健康がなければ、人生は人生ではありえない。それは疲労と苦しみの状態に過ぎません。

-FrançoisRabelais-

ソーシャルサポートはコルチゾールレベルを低下させる

社会的支援とオキシトシンは私たちの体内で相互作用し、社会心理的ストレスがもたらす主観的反応を抑えます。したがって、家族や友人からの支援は、上記のようなストレスに関連する病気から身を守る最も強力な方法の1つです。

事実、マーカス・ヘインリッチが率いるドイツのフライブルク大学での生物心理学研究では、人は、オキシトシンがストレスのコントロールとストレス軽減効果の両方において重要な役割を果たすことを初めて示しました。オキシトシンはまた、社会的行動(ストレス調節因子)において重要な役割を担っています。

女子旅

血中コルチゾール濃度をコントロールすることは難しいですが、私たちが直接コントロールしやすい要素があります。良い社会支援ネットワーク(あなたが信じ頼れると感じている人、逆にあなたを信じ頼ることができる人)や、アルコールやタバコなどの特定の物質の消費を減らすことです。これは間接的にコルチゾールレベルを上げることができます。

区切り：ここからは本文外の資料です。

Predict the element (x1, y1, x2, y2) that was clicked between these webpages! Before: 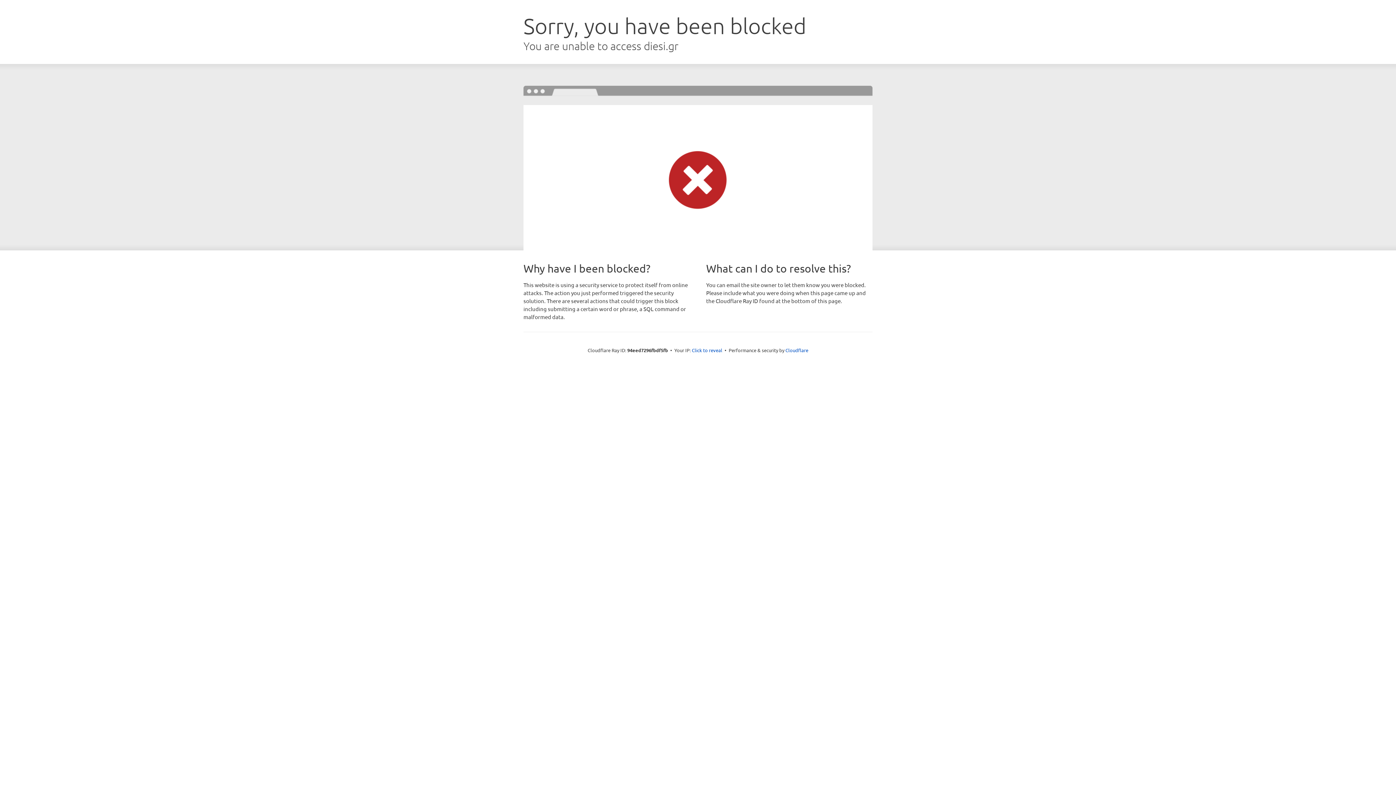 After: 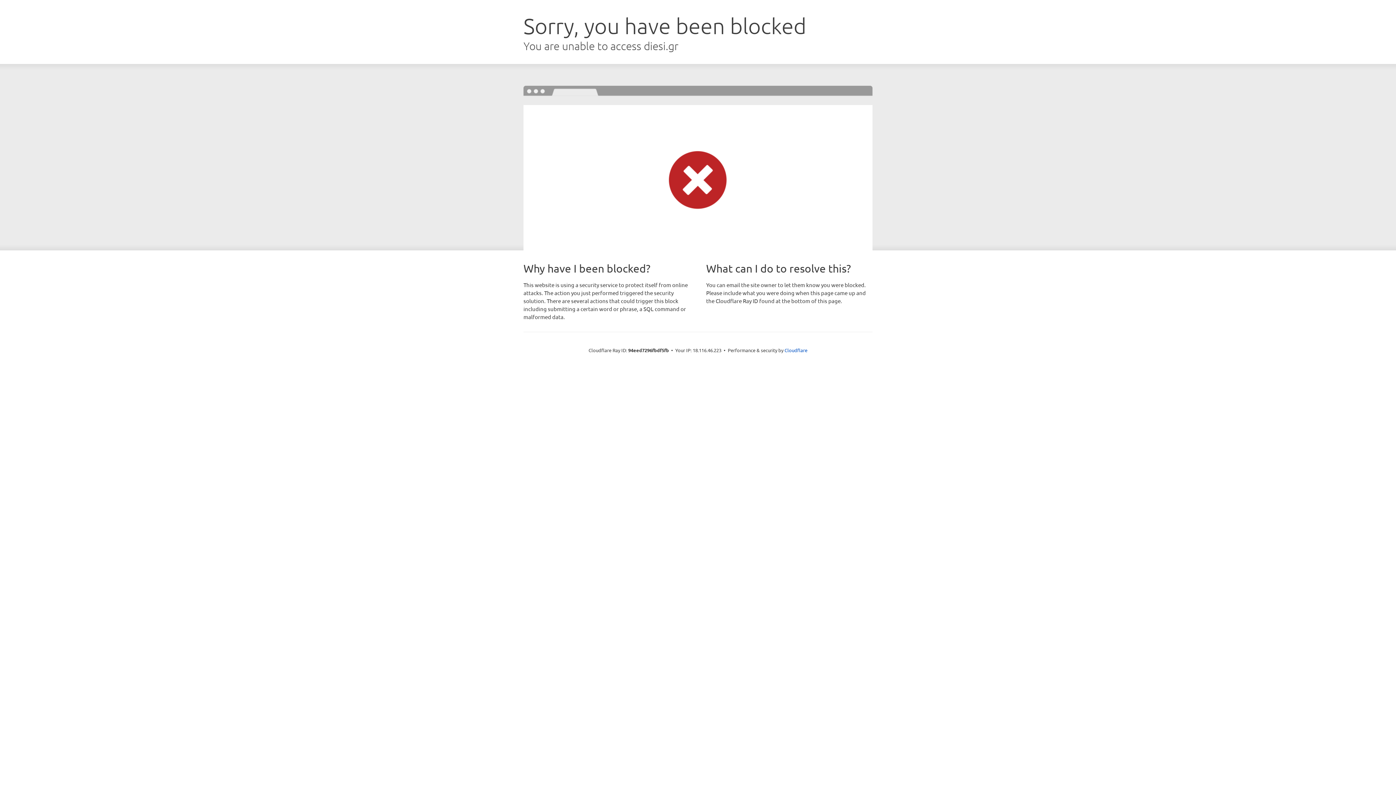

カロリー摂取量の減少はコルチゾールレベルを上昇させることができるので、健康的なバランスの取れた食事療法もコルチゾールレベルを調節するのに役立ちます。 さらに、オハイオ州立大学の研究では、リラクゼーションと瞑想練習を日々の生活に加えることで、慢性的なストレスのリスクが軽減されると結論付けました。

この研究によれば、瞑想している人とそうでない人の違いは、「瞑想的な心」の時に思考が生じた場合、その思考は目撃者であるということです。 そうでなければ、思考が支配者となってしまいます。